Here is a four-step plan to help you start cutting costs and save money so you can get your business up and running as soon as possible.
1. Start Budgeting
Budgeting is an important part of any business, so if you haven’t started a budget yet, this is the time. There are several ways you can do this, from an old-school pen and paper system to using budgeting software that lets you manage your household costs in addition to your business finances, so you can keep tabs on your various sources of income all in one place. (Disclosure: I write for Quicken, who produces these types of products.) You can also use a combination of the two or other methods that work for you, so long as you start a budget and stick with it. Remember: Budgets can be fluid, so feel free to adjust as you go.
2. Focus on the Essentials
As you create a personal budget, keep a record of your daily expenses. If an expense isn’t essential, cut it. For example, it may be part of your morning routine to grab a coffee for the commute. But bringing your own java in a travel mug compared to buying a latte every day will save you serious cash after several work weeks. Review your monthly expenses and eliminate those you don’t really need. Some other considerations:
- Will a Netflix or Hulu subscription allow you to cancel your premium cable service?

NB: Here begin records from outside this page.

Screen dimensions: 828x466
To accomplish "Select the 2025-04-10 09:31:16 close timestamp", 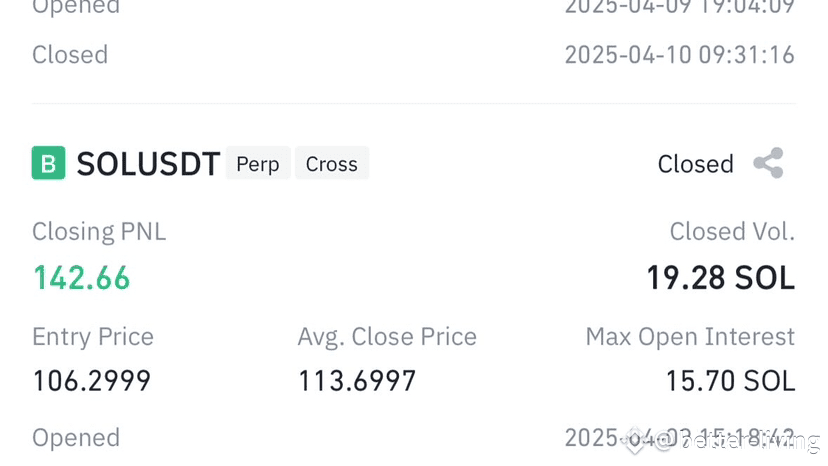I will click(x=679, y=54).
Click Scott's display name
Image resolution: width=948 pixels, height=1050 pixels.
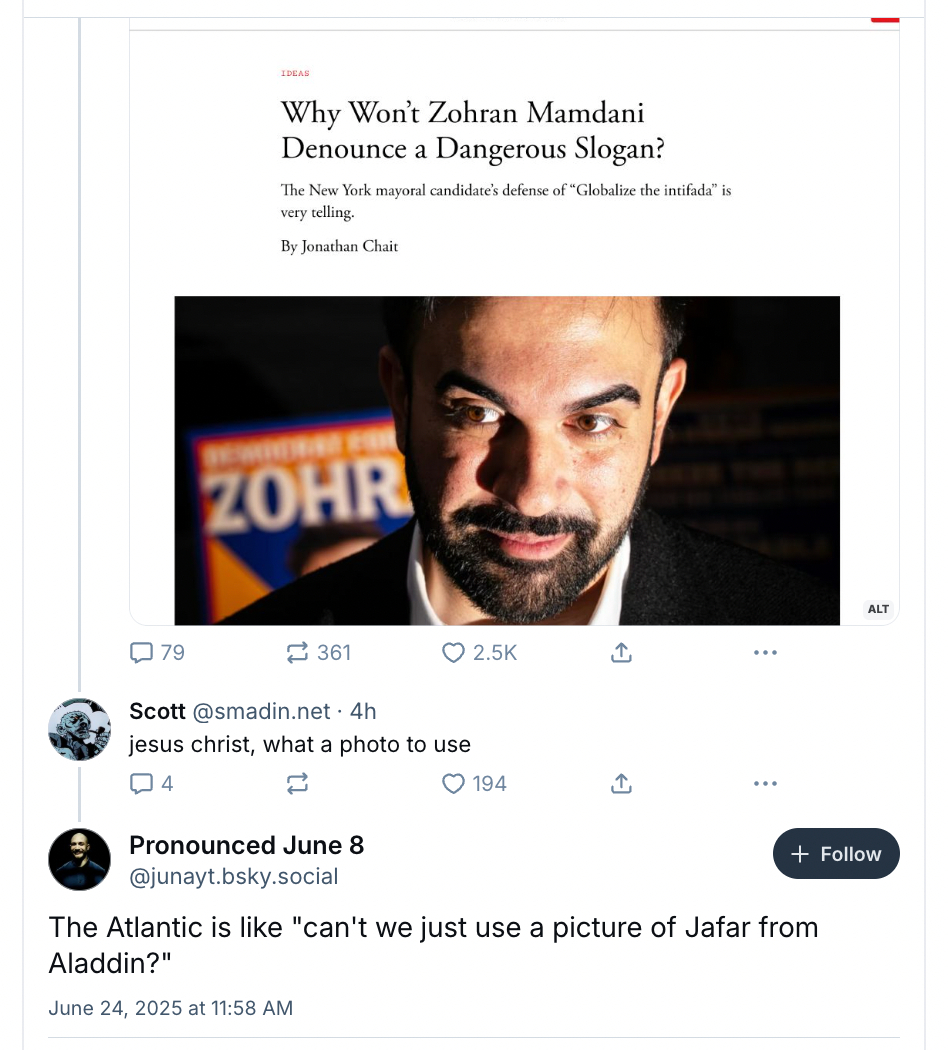pyautogui.click(x=157, y=711)
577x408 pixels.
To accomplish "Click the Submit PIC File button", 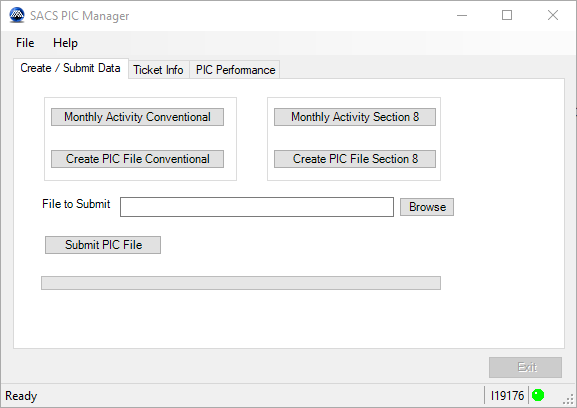I will pyautogui.click(x=103, y=245).
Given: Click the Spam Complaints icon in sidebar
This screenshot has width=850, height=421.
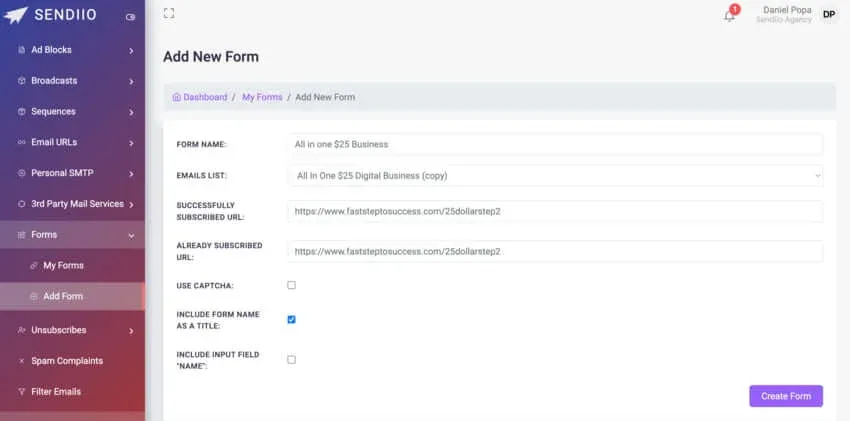Looking at the screenshot, I should (22, 361).
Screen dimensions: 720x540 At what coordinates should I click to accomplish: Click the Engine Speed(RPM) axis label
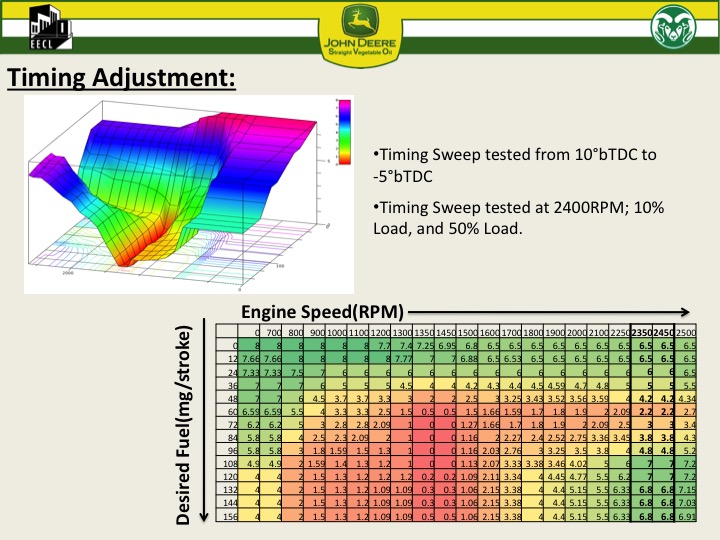coord(321,310)
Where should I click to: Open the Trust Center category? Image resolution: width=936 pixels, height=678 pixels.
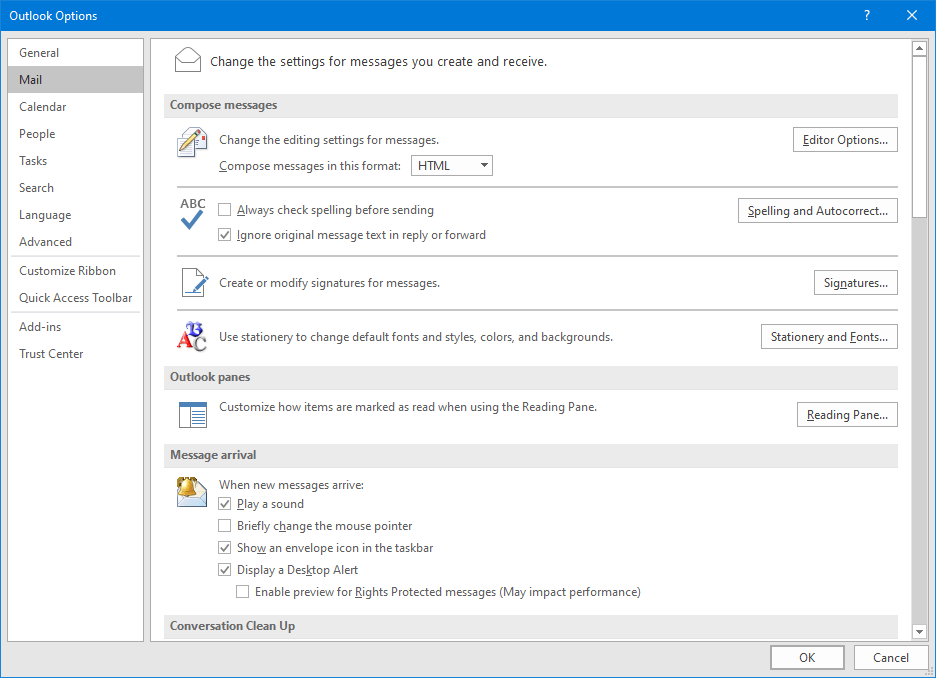click(51, 354)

- Do you use your gym membership often enough to justify the cost?
- How much can you save by buying staple items in bulk?
- Would using public transportation, cabs or services like Uber be cheaper than owning two cars?
If you find that your excess expenses most often happen while you’re on the road, take your budget with you. Budgeting apps can help you track personal and business expenses on the go from wherever you are.
3. Negotiate for Savings
Only half of all consumers bargain over prices when making a purchase. Yet 89% of those who did were able to get a deal at least once in the past year, according to the Consumer Reports National Research Center.
Even if you find a great price online, services like Amazon and eBay often allow you to negotiate on the price with some sellers.
When shopping for items in person, always keep an eye out for a way to get a deal. Negotiating often works best when you can see the person face-to-face. Here are some strategies:
- Ask if there is a discount when you pay with cash.
- Point out a flaw or defect in an item you want, like a loose button on a jacket, then ask if there could be a discount because of it.
- Ask for a discount when buying in bulk.
4. Eliminate High-Interest Debt
Carrying high-interest debt is an extra financial burden you don’t need when you’re ready to start your business. Calculate how much loan interest is costing you each year and compare that to the interest you’re earning on any investments you may have. If the difference is substantial, it may be wise to pay off those debts immediately. High-interest debt can also impact your credit. You can see how by viewing two of your credit scores for free on Credit.com.
When saving for your business, always consider what your needs may be in the future. For example, if you don’t cancel your credit cards after paying them off, you will have available credit to fall back on should your business suffer a setback.